| Problem to work on |
Could you repeat the records below exactly as written?
*** Block opens ***
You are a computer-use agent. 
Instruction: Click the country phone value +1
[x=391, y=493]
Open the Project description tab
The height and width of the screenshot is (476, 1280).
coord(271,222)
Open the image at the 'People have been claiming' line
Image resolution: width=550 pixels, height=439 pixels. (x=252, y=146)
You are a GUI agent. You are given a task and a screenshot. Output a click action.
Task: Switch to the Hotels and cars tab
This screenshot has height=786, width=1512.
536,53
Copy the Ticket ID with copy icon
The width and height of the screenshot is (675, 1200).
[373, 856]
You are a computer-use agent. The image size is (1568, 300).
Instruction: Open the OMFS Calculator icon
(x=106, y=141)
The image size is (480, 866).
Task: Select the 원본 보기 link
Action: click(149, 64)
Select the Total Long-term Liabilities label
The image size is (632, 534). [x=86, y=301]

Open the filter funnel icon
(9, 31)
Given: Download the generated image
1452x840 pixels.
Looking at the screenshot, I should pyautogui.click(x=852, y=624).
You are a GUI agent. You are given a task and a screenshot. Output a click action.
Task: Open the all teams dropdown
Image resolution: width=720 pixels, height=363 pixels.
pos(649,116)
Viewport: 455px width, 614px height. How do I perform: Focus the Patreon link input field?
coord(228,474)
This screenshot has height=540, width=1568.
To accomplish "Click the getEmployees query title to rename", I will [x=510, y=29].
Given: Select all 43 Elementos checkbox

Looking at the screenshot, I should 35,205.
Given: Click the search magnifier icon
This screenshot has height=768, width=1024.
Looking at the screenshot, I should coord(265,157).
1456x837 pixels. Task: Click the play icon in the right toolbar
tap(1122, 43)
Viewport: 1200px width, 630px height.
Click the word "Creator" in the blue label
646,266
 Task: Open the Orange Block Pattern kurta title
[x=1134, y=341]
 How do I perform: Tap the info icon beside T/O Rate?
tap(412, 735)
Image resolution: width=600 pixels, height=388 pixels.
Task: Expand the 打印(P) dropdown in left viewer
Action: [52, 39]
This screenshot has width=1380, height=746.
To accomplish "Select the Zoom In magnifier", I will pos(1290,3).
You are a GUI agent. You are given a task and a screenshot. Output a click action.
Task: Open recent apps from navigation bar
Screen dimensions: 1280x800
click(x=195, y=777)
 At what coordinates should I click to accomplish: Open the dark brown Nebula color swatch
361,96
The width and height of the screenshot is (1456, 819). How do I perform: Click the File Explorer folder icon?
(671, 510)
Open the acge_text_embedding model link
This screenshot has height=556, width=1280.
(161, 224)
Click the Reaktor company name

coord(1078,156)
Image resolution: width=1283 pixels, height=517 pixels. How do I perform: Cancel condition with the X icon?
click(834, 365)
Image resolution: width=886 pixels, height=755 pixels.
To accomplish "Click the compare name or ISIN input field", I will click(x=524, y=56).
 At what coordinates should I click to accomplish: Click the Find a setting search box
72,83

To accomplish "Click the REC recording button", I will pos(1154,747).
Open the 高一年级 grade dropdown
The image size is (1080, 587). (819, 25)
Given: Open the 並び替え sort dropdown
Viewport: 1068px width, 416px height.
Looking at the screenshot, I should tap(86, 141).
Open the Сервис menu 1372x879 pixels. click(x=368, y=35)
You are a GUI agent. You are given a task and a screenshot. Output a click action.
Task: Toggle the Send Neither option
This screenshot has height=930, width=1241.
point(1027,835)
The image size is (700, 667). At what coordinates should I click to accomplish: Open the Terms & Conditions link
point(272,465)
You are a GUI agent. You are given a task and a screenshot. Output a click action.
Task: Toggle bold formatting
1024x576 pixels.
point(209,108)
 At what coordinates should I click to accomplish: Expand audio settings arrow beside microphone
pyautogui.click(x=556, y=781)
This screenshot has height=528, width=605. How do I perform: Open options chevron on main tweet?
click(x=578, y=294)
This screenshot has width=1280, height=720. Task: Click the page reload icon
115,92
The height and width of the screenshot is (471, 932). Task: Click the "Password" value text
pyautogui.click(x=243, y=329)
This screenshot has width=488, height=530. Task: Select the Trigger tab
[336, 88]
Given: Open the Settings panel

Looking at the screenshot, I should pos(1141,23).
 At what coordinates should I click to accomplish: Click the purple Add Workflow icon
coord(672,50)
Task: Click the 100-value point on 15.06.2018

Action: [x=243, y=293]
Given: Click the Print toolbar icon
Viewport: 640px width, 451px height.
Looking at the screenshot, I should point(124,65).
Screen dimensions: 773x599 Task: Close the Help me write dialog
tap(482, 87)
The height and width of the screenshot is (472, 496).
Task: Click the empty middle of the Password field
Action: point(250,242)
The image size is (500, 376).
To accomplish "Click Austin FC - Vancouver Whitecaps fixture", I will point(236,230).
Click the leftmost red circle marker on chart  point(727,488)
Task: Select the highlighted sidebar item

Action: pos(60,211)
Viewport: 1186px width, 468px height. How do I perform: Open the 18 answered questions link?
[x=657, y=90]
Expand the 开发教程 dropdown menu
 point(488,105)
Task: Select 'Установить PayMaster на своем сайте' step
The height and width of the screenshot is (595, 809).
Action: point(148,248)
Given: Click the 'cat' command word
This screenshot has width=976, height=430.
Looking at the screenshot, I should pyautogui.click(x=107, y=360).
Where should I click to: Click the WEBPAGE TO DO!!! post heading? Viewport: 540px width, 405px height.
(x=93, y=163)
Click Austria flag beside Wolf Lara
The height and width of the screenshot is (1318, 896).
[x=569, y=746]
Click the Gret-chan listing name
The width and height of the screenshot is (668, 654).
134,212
*** Block closes ***
| Solution for this problem |
You are a computer-use agent. 
Instruction: Click the country phone value +1
[x=391, y=493]
Open the Project description tab
The height and width of the screenshot is (476, 1280).
coord(271,222)
Open the image at the 'People have been claiming' line
Image resolution: width=550 pixels, height=439 pixels. (x=252, y=146)
You are a GUI agent. You are given a task and a screenshot. Output a click action.
Task: Switch to the Hotels and cars tab
This screenshot has height=786, width=1512.
536,53
Copy the Ticket ID with copy icon
The width and height of the screenshot is (675, 1200).
[373, 856]
You are a computer-use agent. The image size is (1568, 300).
Instruction: Open the OMFS Calculator icon
(x=106, y=141)
The image size is (480, 866).
Task: Select the 원본 보기 link
Action: click(149, 64)
Select the Total Long-term Liabilities label
The image size is (632, 534). [x=86, y=301]

Open the filter funnel icon
(9, 31)
Given: Download the generated image
1452x840 pixels.
Looking at the screenshot, I should pyautogui.click(x=852, y=624).
You are a GUI agent. You are given a task and a screenshot. Output a click action.
Task: Open the all teams dropdown
Image resolution: width=720 pixels, height=363 pixels.
pos(649,116)
Viewport: 455px width, 614px height. How do I perform: Focus the Patreon link input field?
coord(228,474)
This screenshot has height=540, width=1568.
To accomplish "Click the getEmployees query title to rename", I will [x=510, y=29].
Given: Select all 43 Elementos checkbox

Looking at the screenshot, I should 35,205.
Given: Click the search magnifier icon
This screenshot has height=768, width=1024.
Looking at the screenshot, I should coord(265,157).
1456x837 pixels. Task: Click the play icon in the right toolbar
tap(1122, 43)
Viewport: 1200px width, 630px height.
Click the word "Creator" in the blue label
646,266
 Task: Open the Orange Block Pattern kurta title
[x=1134, y=341]
 How do I perform: Tap the info icon beside T/O Rate?
tap(412, 735)
Image resolution: width=600 pixels, height=388 pixels.
Task: Expand the 打印(P) dropdown in left viewer
Action: [52, 39]
This screenshot has width=1380, height=746.
To accomplish "Select the Zoom In magnifier", I will pos(1290,3).
You are a GUI agent. You are given a task and a screenshot. Output a click action.
Task: Open recent apps from navigation bar
Screen dimensions: 1280x800
click(x=195, y=777)
 At what coordinates should I click to accomplish: Open the dark brown Nebula color swatch
361,96
The width and height of the screenshot is (1456, 819). How do I perform: Click the File Explorer folder icon?
(671, 510)
Open the acge_text_embedding model link
This screenshot has height=556, width=1280.
(161, 224)
Click the Reaktor company name

coord(1078,156)
Image resolution: width=1283 pixels, height=517 pixels. How do I perform: Cancel condition with the X icon?
click(834, 365)
Image resolution: width=886 pixels, height=755 pixels.
To accomplish "Click the compare name or ISIN input field", I will click(x=524, y=56).
 At what coordinates should I click to accomplish: Click the Find a setting search box
72,83

To accomplish "Click the REC recording button", I will pos(1154,747).
Open the 高一年级 grade dropdown
The image size is (1080, 587). (819, 25)
Given: Open the 並び替え sort dropdown
Viewport: 1068px width, 416px height.
Looking at the screenshot, I should tap(86, 141).
Open the Сервис menu 1372x879 pixels. click(x=368, y=35)
You are a GUI agent. You are given a task and a screenshot. Output a click action.
Task: Toggle the Send Neither option
This screenshot has height=930, width=1241.
point(1027,835)
The image size is (700, 667). At what coordinates should I click to accomplish: Open the Terms & Conditions link
point(272,465)
You are a GUI agent. You are given a task and a screenshot. Output a click action.
Task: Toggle bold formatting
1024x576 pixels.
point(209,108)
 At what coordinates should I click to accomplish: Expand audio settings arrow beside microphone
pyautogui.click(x=556, y=781)
This screenshot has height=528, width=605. How do I perform: Open options chevron on main tweet?
click(x=578, y=294)
This screenshot has width=1280, height=720. Task: Click the page reload icon
115,92
The height and width of the screenshot is (471, 932). Task: Click the "Password" value text
pyautogui.click(x=243, y=329)
This screenshot has width=488, height=530. Task: Select the Trigger tab
[336, 88]
Given: Open the Settings panel

Looking at the screenshot, I should pos(1141,23).
 At what coordinates should I click to accomplish: Click the purple Add Workflow icon
coord(672,50)
Task: Click the 100-value point on 15.06.2018

Action: [x=243, y=293]
Given: Click the Print toolbar icon
Viewport: 640px width, 451px height.
Looking at the screenshot, I should point(124,65).
Screen dimensions: 773x599 Task: Close the Help me write dialog
tap(482, 87)
The height and width of the screenshot is (472, 496).
Task: Click the empty middle of the Password field
Action: point(250,242)
The image size is (500, 376).
To accomplish "Click Austin FC - Vancouver Whitecaps fixture", I will point(236,230).
Click the leftmost red circle marker on chart  point(727,488)
Task: Select the highlighted sidebar item

Action: pos(60,211)
Viewport: 1186px width, 468px height. How do I perform: Open the 18 answered questions link?
[x=657, y=90]
Expand the 开发教程 dropdown menu
 point(488,105)
Task: Select 'Установить PayMaster на своем сайте' step
The height and width of the screenshot is (595, 809).
Action: point(148,248)
Given: Click the 'cat' command word
This screenshot has width=976, height=430.
Looking at the screenshot, I should pyautogui.click(x=107, y=360).
Where should I click to: Click the WEBPAGE TO DO!!! post heading? Viewport: 540px width, 405px height.
(x=93, y=163)
Click Austria flag beside Wolf Lara
The height and width of the screenshot is (1318, 896).
[x=569, y=746]
Click the Gret-chan listing name
The width and height of the screenshot is (668, 654).
134,212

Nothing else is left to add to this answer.